A note for C programmers

Discussion of chess software programming and technical issues.

Moderators: hgm, Rebel, chrisw

bob
Posts: 20943
Joined: Mon Feb 27, 2006 7:30 pm
Location: Birmingham, AL

Re: A note for C programmers

Post by bob »

Rein Halbersma wrote:
bob wrote:Food for thought. The English language is well-defined.
Think again: http://english.stackexchange.com/questi ... nt-regions

Human languages are anything but well-defined, they are extremely context-sensitive (time, place, person).
BTW, here is another "undefined" activity. A race condition in a parallel program. Shouldn't happen, correct? But EVERYBODY is allowing race conditions when they store in their hash table. I suppose it would be OK for Apple to just crash any program where that happens? Even though we KNOW what we are doing?

That's pretty malicious compiler behavior, IMHO. Just because you should do something because it MIGHT cause a problem if you don't know what you are doing does not mean you shouldn't do it if you do know what to expect.
Henk
Posts: 7216
Joined: Mon May 27, 2013 10:31 am

Re: A note for C programmers

Post by Henk »

bob wrote:
Rein Halbersma wrote:
bob wrote:Food for thought. The English language is well-defined.
Think again: http://english.stackexchange.com/questi ... nt-regions

Human languages are anything but well-defined, they are extremely context-sensitive (time, place, person).
I'll bet you won't find one native English-speaker that would say "undefined" and "unspecified" don't mean the same basic concept unless you want to get down to a minute semantic war based on what is meant by "is" for example.
Undefined means there exists no definition. So there is no description which states what it is. Unspecified means there is nothing specified. So there is nothing stated that make it specific. So if something is undefined it may still be specified. But if something is unspecified it is undefined as well.

So defined implies specified
wgarvin
Posts: 838
Joined: Thu Jul 05, 2007 5:03 pm
Location: British Columbia, Canada

Re: A note for C programmers

Post by wgarvin »

bob wrote:
Rein Halbersma wrote:
bob wrote:Food for thought. The English language is well-defined.
Think again: http://english.stackexchange.com/questi ... nt-regions

Human languages are anything but well-defined, they are extremely context-sensitive (time, place, person).
I'll bet you won't find one native English-speaker that would say "undefined" and "unspecified" don't mean the same basic concept unless you want to get down to a minute semantic war based on what is meant by "is" for example.
Okay, we get that you're still annoyed about it, although I'm surprised that two weeks have passed and you still haven't admitted yet that you're completely wrong! :lol:

That old code was invoking undefined behavior, it has been unsafe code for decades and just because it fortuitously happened to do what you expected, on some platforms and some versions of some compilers, that is no reason to expect it to just continue to work in the future. Your insistence that you ought to be able to rely on this code because "it worked before" is actually rather alarming. Programming languages don't work that way.

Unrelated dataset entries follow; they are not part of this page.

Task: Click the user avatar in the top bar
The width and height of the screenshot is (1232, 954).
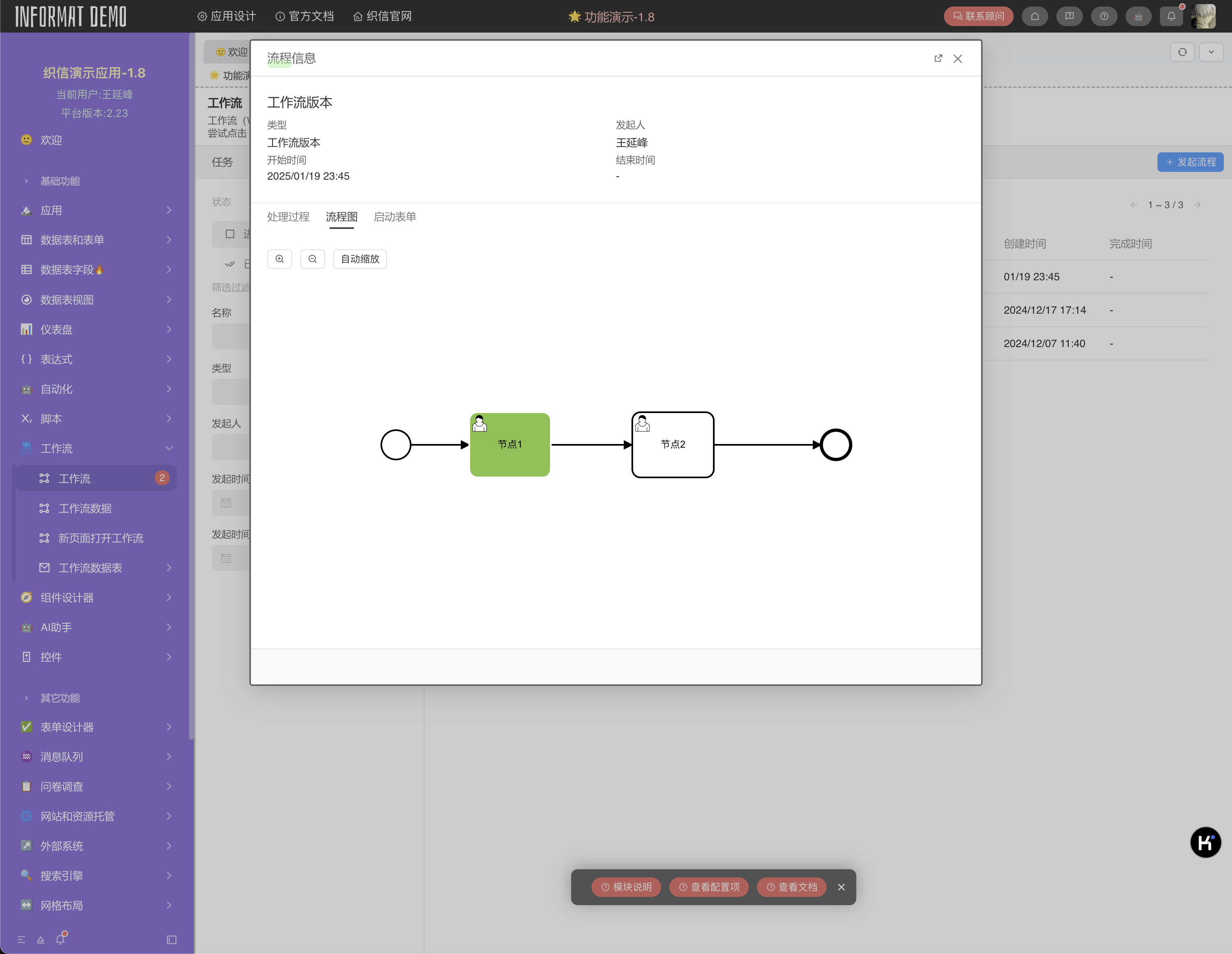Action: click(x=1203, y=16)
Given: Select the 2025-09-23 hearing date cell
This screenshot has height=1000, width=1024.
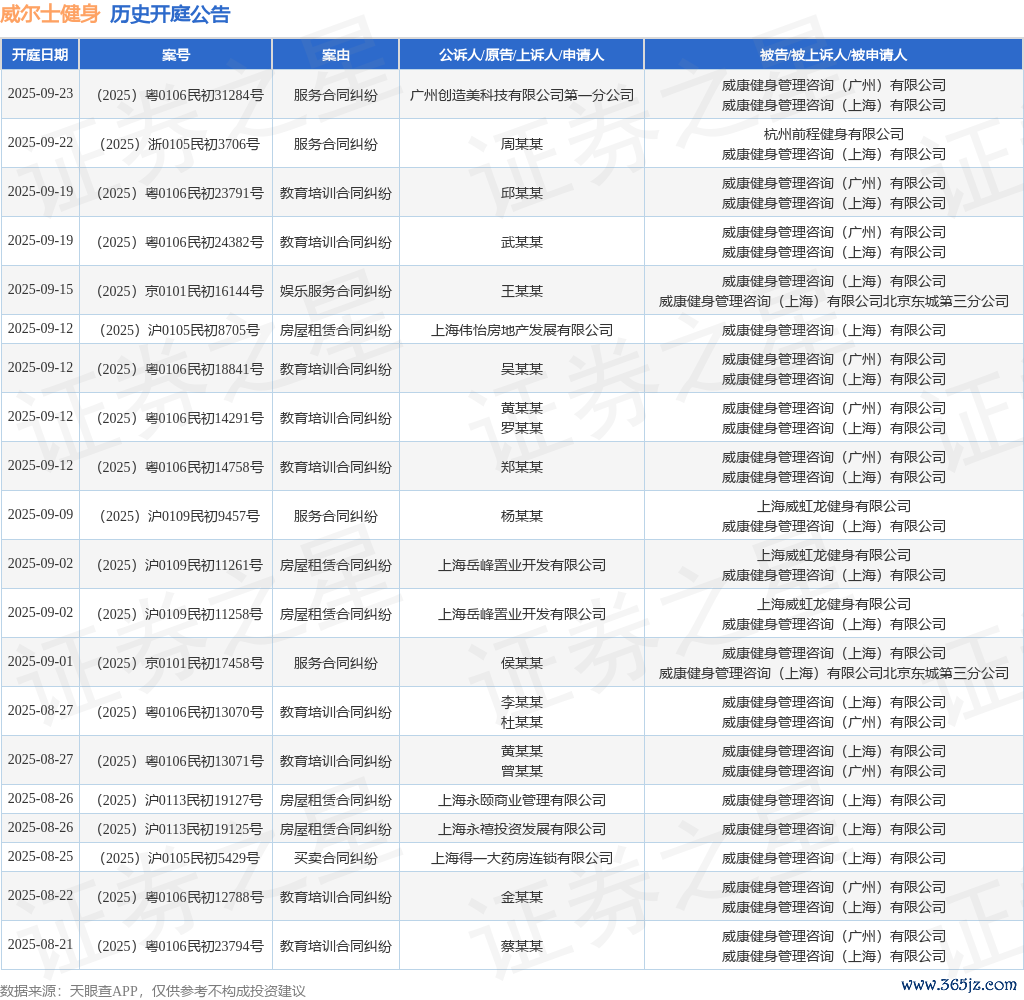Looking at the screenshot, I should click(x=40, y=94).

If you want to write code with one version of one compiler on one platform, then by all means experiment to see what that specific compiler does and then write programs that depend on its quirks. If you want to write portable programs, or future-proof programs, then you have to follow the rules of the language spec, not just the quirks of one compiler. If the spec says "X is undefined behavior" it is basically saying "you're not allowed to do this, anything at all might happen and we accept no responsibility for the consequences".

I stand by my statement that a lot of C and C++ programmers, even ones with many years of daily experience, don't really know how undefined behavior works, and what they don't know can hurt them!


Roger Miller's basketball analogy seems like a pretty good one:
Somebody once told me that in basketball you can't hold the ball and run. I got a basketball and tried it and it worked just fine. He obviously didn't understand basketball.
Q: "But why can't you hold the ball and run in basketball?"
A: "Because it's against the rules" or "because that's not the way the game is played."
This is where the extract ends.